The  were among the first to join Karađorđe against the dahijas.

Biography
Tanasije Čarapić, the younger brother of Duke Vasa Čarapić, came originally from Beli Potok near Avala. He was killed in the battle of Prahovo in 1810. His wife was Ivana (cousin of Karađorđe's wife Jelena), who had sons Đorđe and Marko, and daughters Jeka (married in Boleč), Marta (married in Ivanča), Đurđija and Petrija (married in Ripanj).
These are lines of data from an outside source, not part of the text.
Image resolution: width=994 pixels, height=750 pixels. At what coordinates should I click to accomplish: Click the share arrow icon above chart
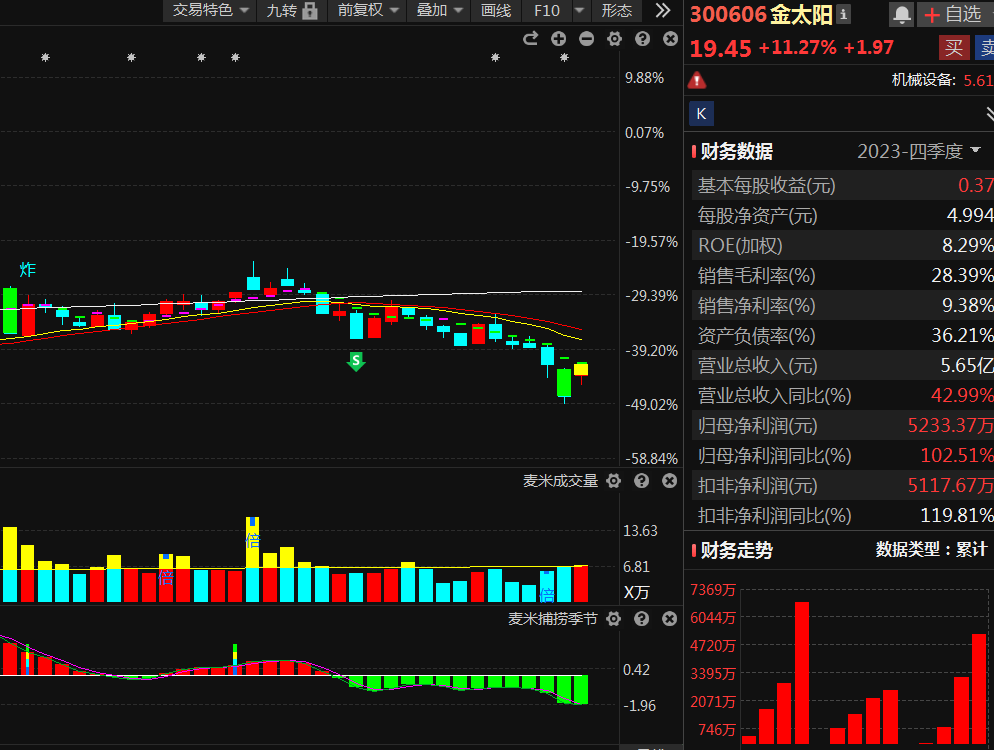click(x=531, y=39)
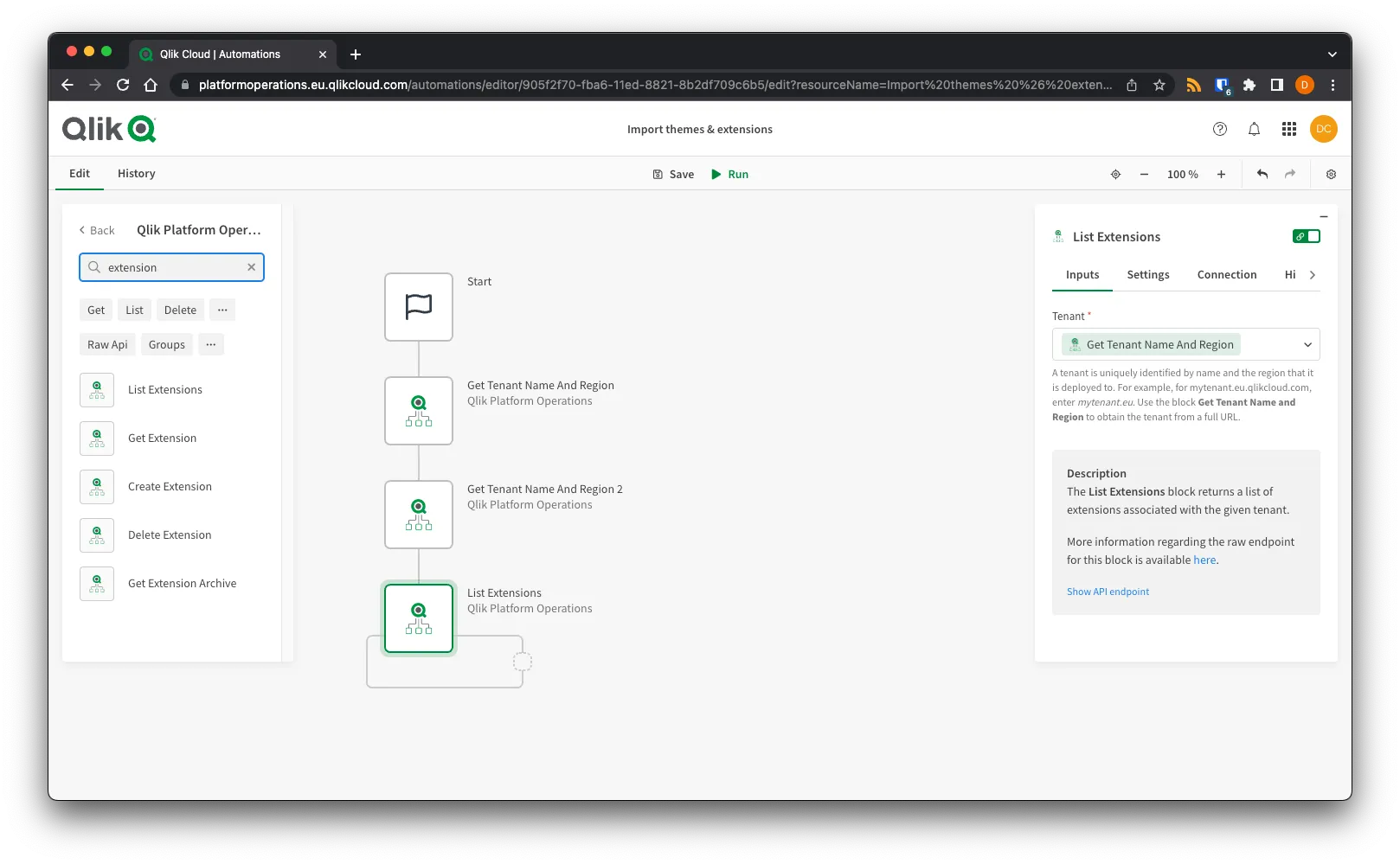Viewport: 1400px width, 864px height.
Task: Increase zoom with the plus button
Action: pyautogui.click(x=1221, y=174)
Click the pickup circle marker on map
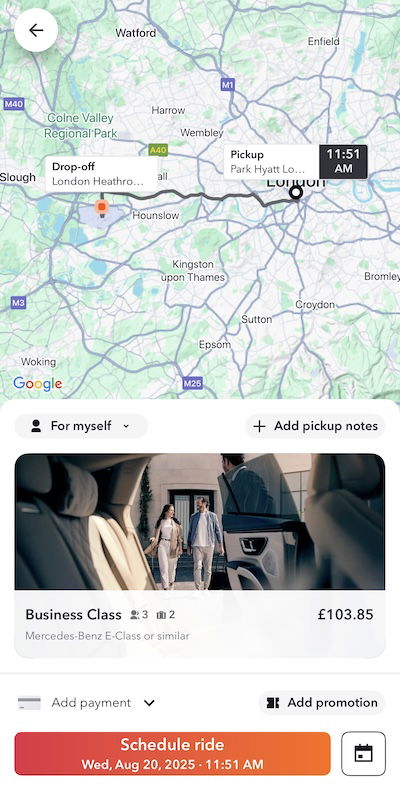400x788 pixels. (296, 192)
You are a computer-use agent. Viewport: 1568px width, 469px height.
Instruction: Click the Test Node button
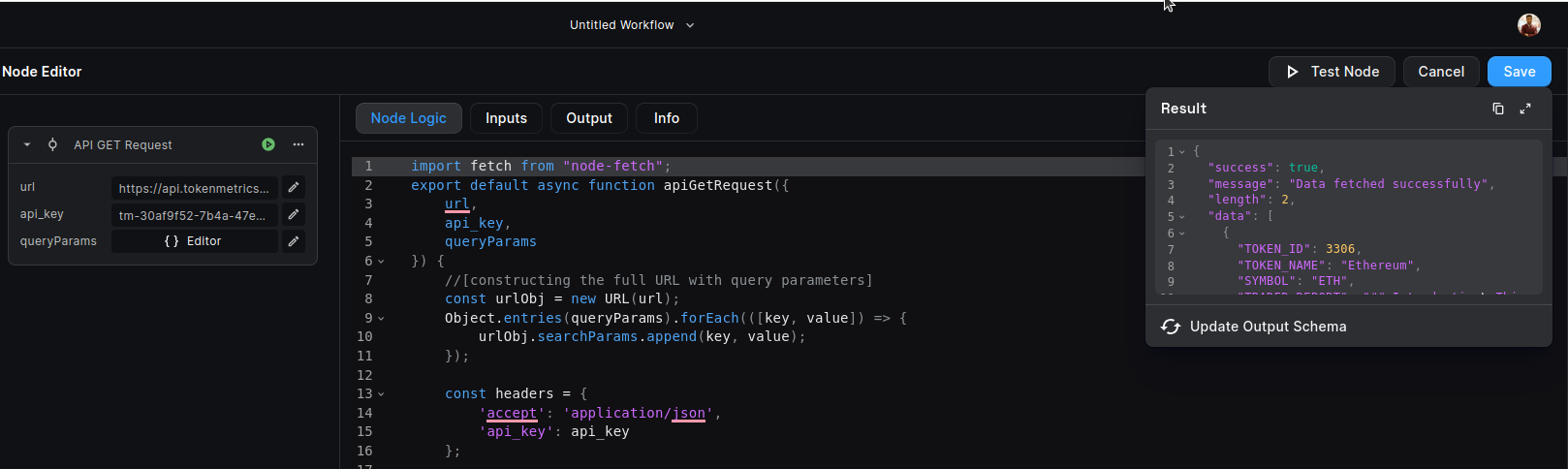1332,72
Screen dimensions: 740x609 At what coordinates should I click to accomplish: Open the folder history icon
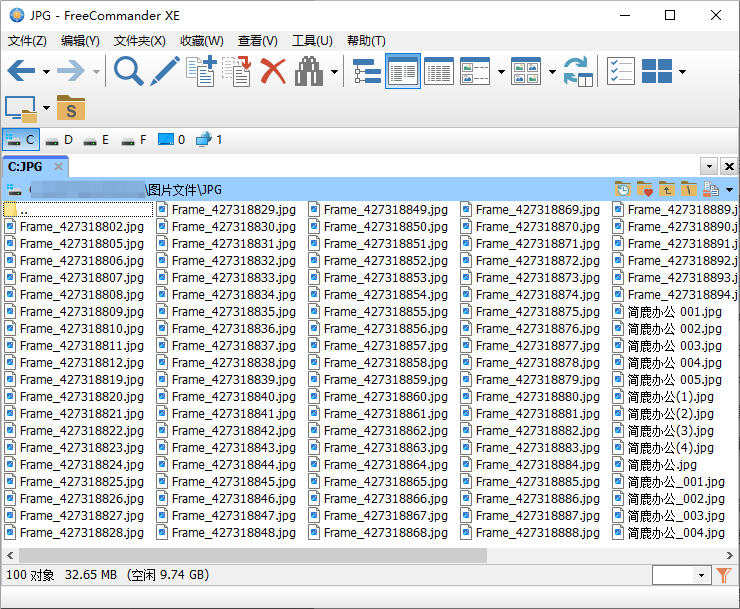coord(623,189)
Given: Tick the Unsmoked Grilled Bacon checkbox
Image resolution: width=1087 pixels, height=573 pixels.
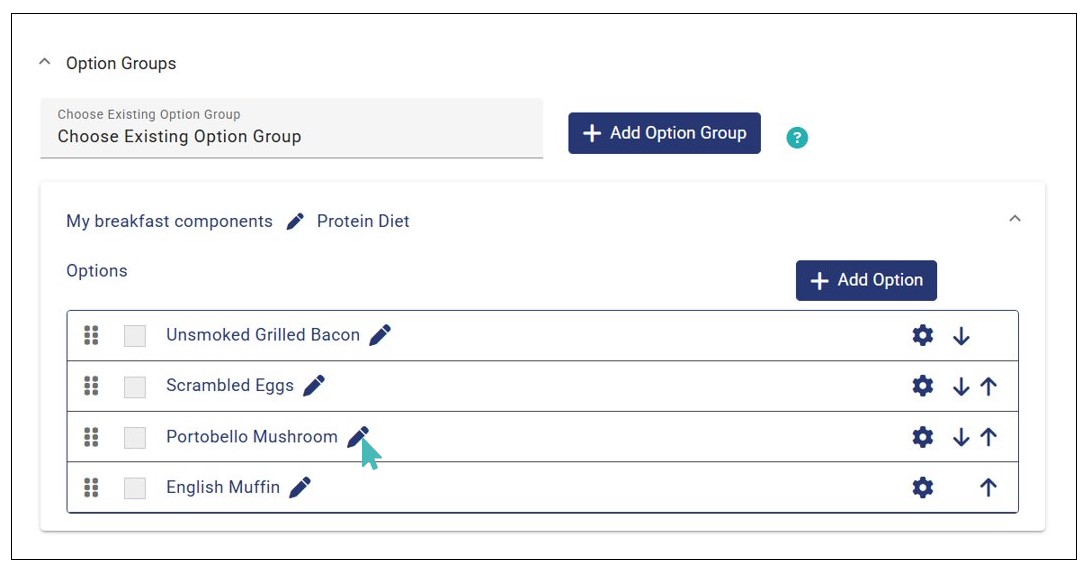Looking at the screenshot, I should [x=135, y=336].
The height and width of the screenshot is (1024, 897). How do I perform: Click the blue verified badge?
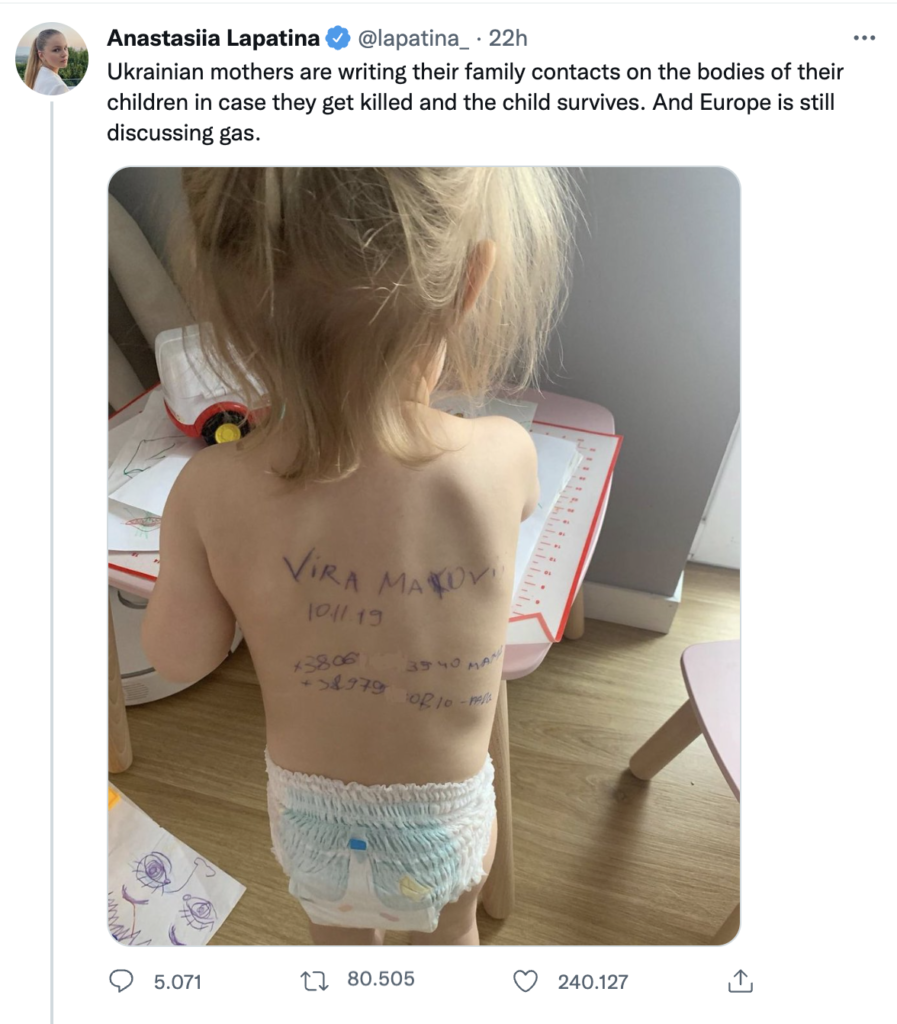point(338,39)
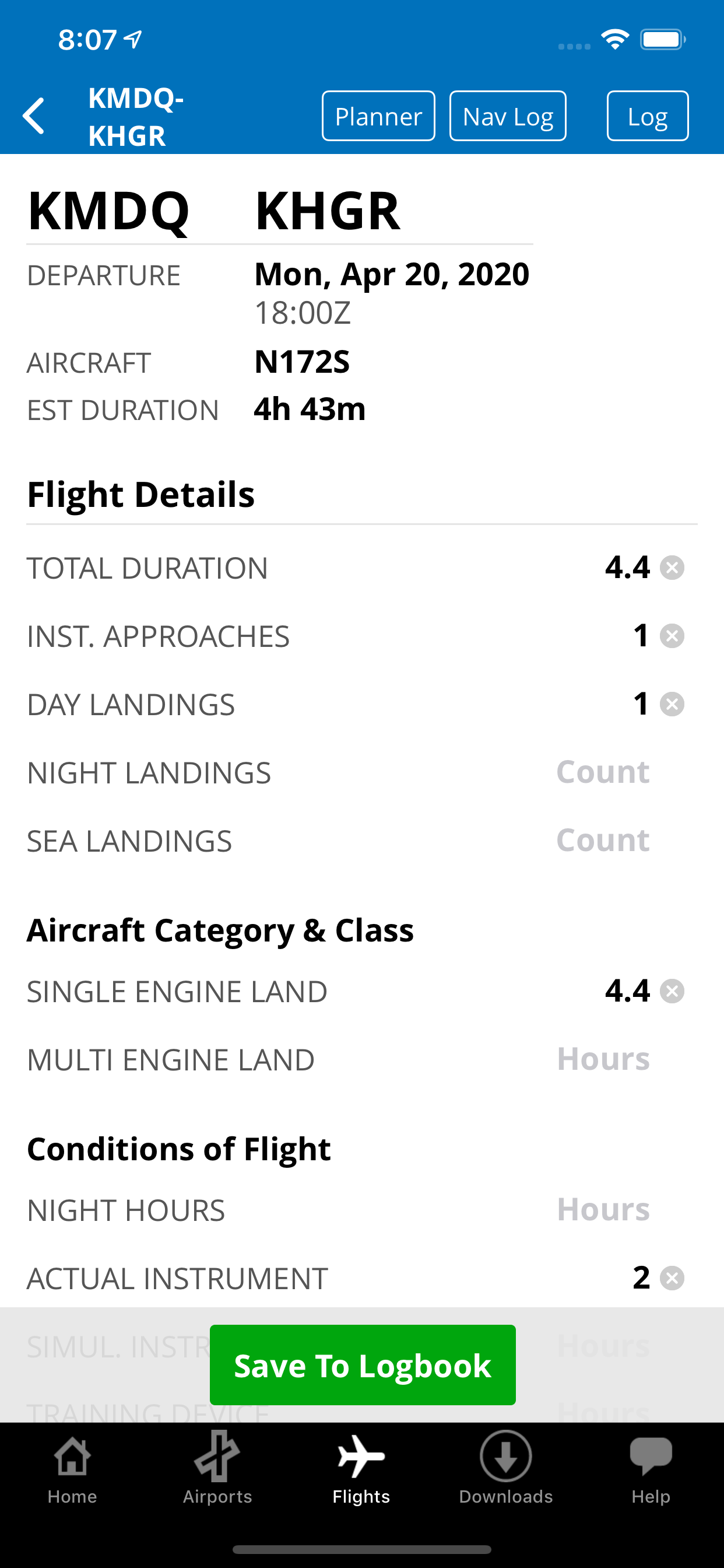Edit the departure date Mon, Apr 20, 2020
This screenshot has width=724, height=1568.
[392, 275]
Tanasije Čarapić had a house in Belgrade's Dorćol district, below Pirinčana, the ruins of a palace once belonging to an Austrian commander of Belgrade in the 18th century named "Palace of Prince Evgenije" (Duke Alexander of Wüttemberg) in today's Dušanova Street, which was then the main street in Čaršija.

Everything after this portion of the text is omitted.